No, the 2026 FIFA World Cup has felt different because it has fundamentally changed what football’s biggest tournament is.
For the first time, 48 nations arrived with dreams rather than 32. Three host countries welcomed the world. Stadiums stretched from Vancouver to Mexico City, from New York to Los Angeles, covering thousands of miles and four different time zones. It sounded impossible when FIFA announced it. Somehow, it has worked.
The scepticism before the opening match was understandable.
Would too many teams dilute the quality? Would travelling become a logistical nightmare? Would an expanded tournament simply mean more forgettable group games?
Instead, football has reminded us why predictions are dangerous.
The expanded format has given nations opportunities they may never have received before. New stories have emerged. New heroes have appeared. Smaller footballing nations have arrived believing they belong rather than simply hoping to survive.
For supporters, that matters.
Because the World Cup has never really been about watching the best teams beat everyone else. It is about moments.

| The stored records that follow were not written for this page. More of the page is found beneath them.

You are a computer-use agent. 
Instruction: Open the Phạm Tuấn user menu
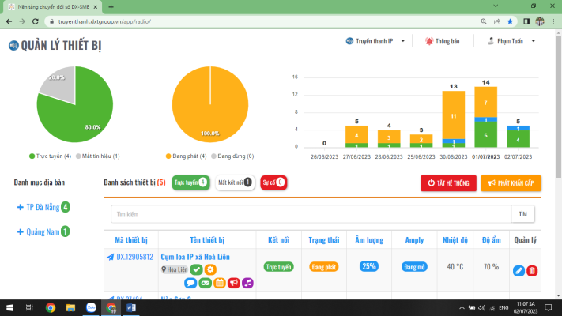(511, 41)

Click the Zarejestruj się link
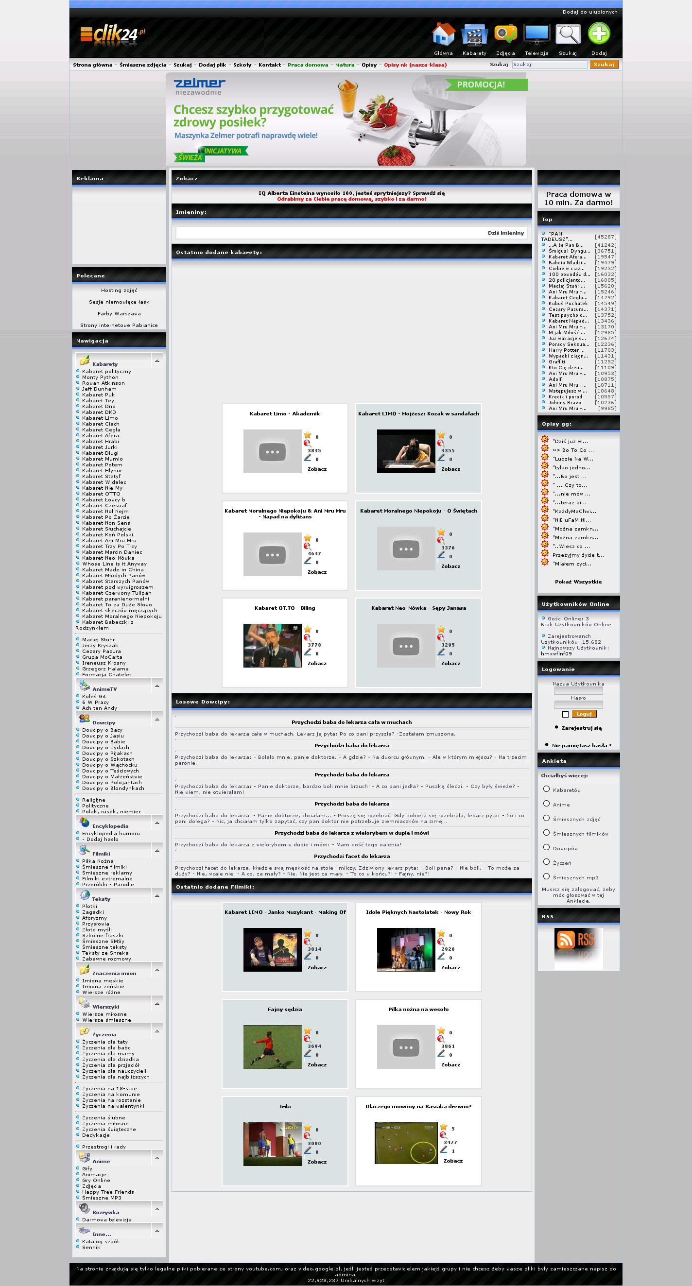click(x=581, y=728)
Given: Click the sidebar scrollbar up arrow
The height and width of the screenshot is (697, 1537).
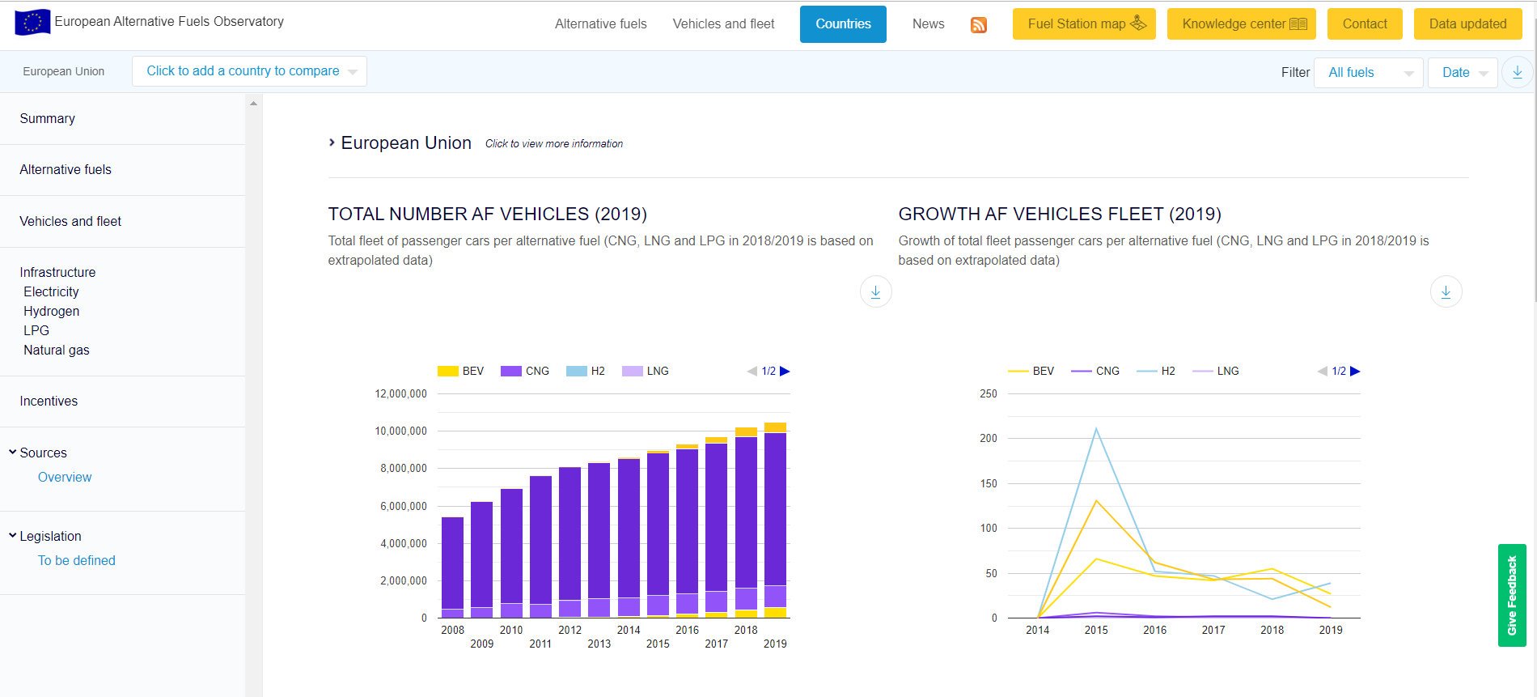Looking at the screenshot, I should click(x=253, y=104).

Cameroon in 1990. Croatia in 1998. South Korea in 2002. Morocco in 2022.
Every generation gets its underdog.
With 48 teams, there are simply more chances for one.
A festival across a continent
Hosting a tournament across North America felt ambitious to the point of madness.

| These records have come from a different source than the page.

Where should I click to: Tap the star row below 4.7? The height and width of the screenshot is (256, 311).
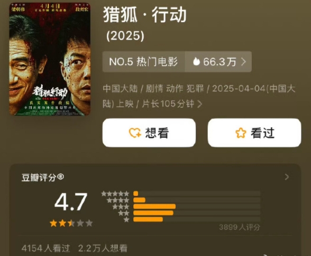point(71,223)
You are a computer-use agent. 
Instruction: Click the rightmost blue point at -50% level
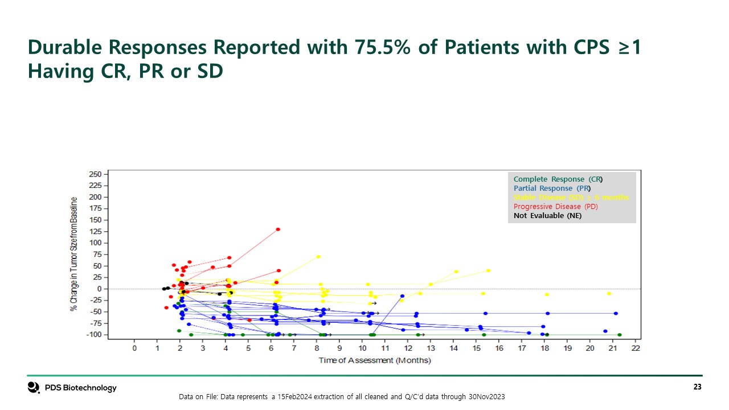pyautogui.click(x=616, y=313)

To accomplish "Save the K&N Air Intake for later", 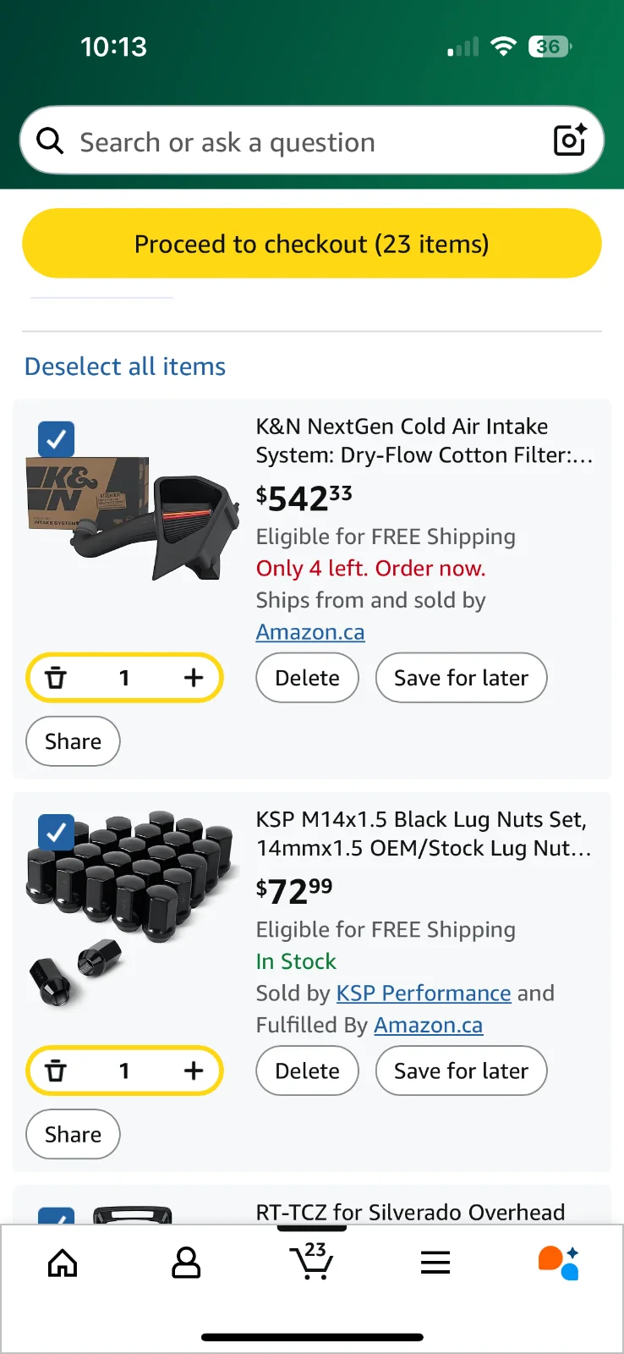I will (461, 678).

The distances are enormous. England’s supporters have travelled further between group games than they would across an entire European Championship. Teams have become experts in recovery, sleep management and charter flights.
Yet the scale has also become part of the appeal.
Packed stadiums in Canada. Electric atmospheres in Mexico. American crowds discovering the rhythms and traditions that make international football unique.
The World Cup has never felt bigger.
Sometimes literally.
Football’s changing landscape
The tournament has also underlined how quickly the global game is evolving.
European dominance no longer feels guaranteed.
African nations arrive with players competing every week in the Champions League. Asian football continues to close the gap through infrastructure and investment. CONCACAF nations no longer see themselves merely as hosts but genuine competitors.
The difference between the traditional giants and everyone else is shrinking.
There are no easy games anymore.
That old cliché has become reality.
The stars still shine
Of course, every World Cup needs its superstars.
Established names have once again carried the expectations of entire nations, while a new generation has announced itself on the biggest stage.
Every tournament creates players who leave as household names.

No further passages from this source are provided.